» **Stated exercise**
Arrange every line of the listing below as a numbered list, leaving out the blank lines.

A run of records
⟨
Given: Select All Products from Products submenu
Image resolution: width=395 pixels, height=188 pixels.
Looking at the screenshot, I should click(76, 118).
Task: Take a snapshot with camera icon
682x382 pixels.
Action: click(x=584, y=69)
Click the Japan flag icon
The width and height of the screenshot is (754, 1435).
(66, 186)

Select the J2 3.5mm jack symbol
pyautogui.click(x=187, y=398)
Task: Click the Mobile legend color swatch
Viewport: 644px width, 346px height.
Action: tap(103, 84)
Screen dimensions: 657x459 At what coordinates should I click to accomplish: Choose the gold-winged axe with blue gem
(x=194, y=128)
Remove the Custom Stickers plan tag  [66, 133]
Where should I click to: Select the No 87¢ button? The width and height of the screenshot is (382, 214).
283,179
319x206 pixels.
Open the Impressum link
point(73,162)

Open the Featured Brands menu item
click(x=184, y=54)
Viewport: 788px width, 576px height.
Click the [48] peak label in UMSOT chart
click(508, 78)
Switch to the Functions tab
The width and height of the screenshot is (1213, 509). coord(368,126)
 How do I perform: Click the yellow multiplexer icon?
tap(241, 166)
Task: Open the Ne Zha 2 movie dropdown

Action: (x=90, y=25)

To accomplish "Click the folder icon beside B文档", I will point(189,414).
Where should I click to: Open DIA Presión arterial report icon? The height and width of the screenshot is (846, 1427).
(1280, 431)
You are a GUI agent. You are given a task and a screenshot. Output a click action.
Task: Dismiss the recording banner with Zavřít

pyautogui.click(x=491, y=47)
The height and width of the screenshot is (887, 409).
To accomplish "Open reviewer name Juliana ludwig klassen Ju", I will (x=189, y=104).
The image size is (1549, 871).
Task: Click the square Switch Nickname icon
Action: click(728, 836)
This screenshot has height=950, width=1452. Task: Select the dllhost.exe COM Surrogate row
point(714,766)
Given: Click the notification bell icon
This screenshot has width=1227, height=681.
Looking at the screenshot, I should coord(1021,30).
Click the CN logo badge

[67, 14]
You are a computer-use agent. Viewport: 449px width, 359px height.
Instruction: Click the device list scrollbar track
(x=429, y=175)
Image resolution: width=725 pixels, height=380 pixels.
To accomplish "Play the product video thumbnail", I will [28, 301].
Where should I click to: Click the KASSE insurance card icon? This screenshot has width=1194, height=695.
⟩
» **Worked solution**
1. Given: Select All Products from Products submenu
2. Image resolution: width=395 pixels, height=188 pixels.
3. Looking at the screenshot, I should click(76, 118).
4. Task: Take a snapshot with camera icon
5. 682x382 pixels.
6. Action: click(x=584, y=69)
7. Click the Japan flag icon
8. The width and height of the screenshot is (754, 1435).
9. (66, 186)
10. Select the J2 3.5mm jack symbol
11. pyautogui.click(x=187, y=398)
12. Task: Click the Mobile legend color swatch
13. Viewport: 644px width, 346px height.
14. Action: tap(103, 84)
15. Screen dimensions: 657x459 At what coordinates should I click to accomplish: Choose the gold-winged axe with blue gem
16. (x=194, y=128)
17. Remove the Custom Stickers plan tag  [66, 133]
18. Where should I click to: Select the No 87¢ button? The width and height of the screenshot is (382, 214).
19. 283,179
20. 319x206 pixels.
21. Open the Impressum link
22. point(73,162)
23. Open the Featured Brands menu item
24. click(x=184, y=54)
25. Viewport: 788px width, 576px height.
26. Click the [48] peak label in UMSOT chart
27. click(508, 78)
28. Switch to the Functions tab
29. The width and height of the screenshot is (1213, 509). coord(368,126)
30.  How do I perform: Click the yellow multiplexer icon?
31. tap(241, 166)
32. Task: Open the Ne Zha 2 movie dropdown
33. Action: (x=90, y=25)
34. To accomplish "Click the folder icon beside B文档", I will point(189,414).
35. Where should I click to: Open DIA Presión arterial report icon? The height and width of the screenshot is (846, 1427).
36. (1280, 431)
37. You are a GUI agent. You are given a task and a screenshot. Output a click action.
38. Task: Dismiss the recording banner with Zavřít
39. pyautogui.click(x=491, y=47)
40. The height and width of the screenshot is (887, 409).
41. To accomplish "Open reviewer name Juliana ludwig klassen Ju", I will (x=189, y=104).
42. The image size is (1549, 871).
43. Task: Click the square Switch Nickname icon
44. Action: click(728, 836)
45. This screenshot has height=950, width=1452. Task: Select the dllhost.exe COM Surrogate row
46. point(714,766)
47. Given: Click the notification bell icon
48. This screenshot has width=1227, height=681.
49. Looking at the screenshot, I should coord(1021,30).
50. Click the CN logo badge
51. [67, 14]
52. You are a computer-use agent. Viewport: 449px width, 359px height.
53. Instruction: Click the device list scrollbar track
54. (x=429, y=175)
55. Image resolution: width=725 pixels, height=380 pixels.
56. To accomplish "Play the product video thumbnail", I will [28, 301].
57. Where should I click to: Click the KASSE insurance card icon? This screenshot has width=1194, height=695.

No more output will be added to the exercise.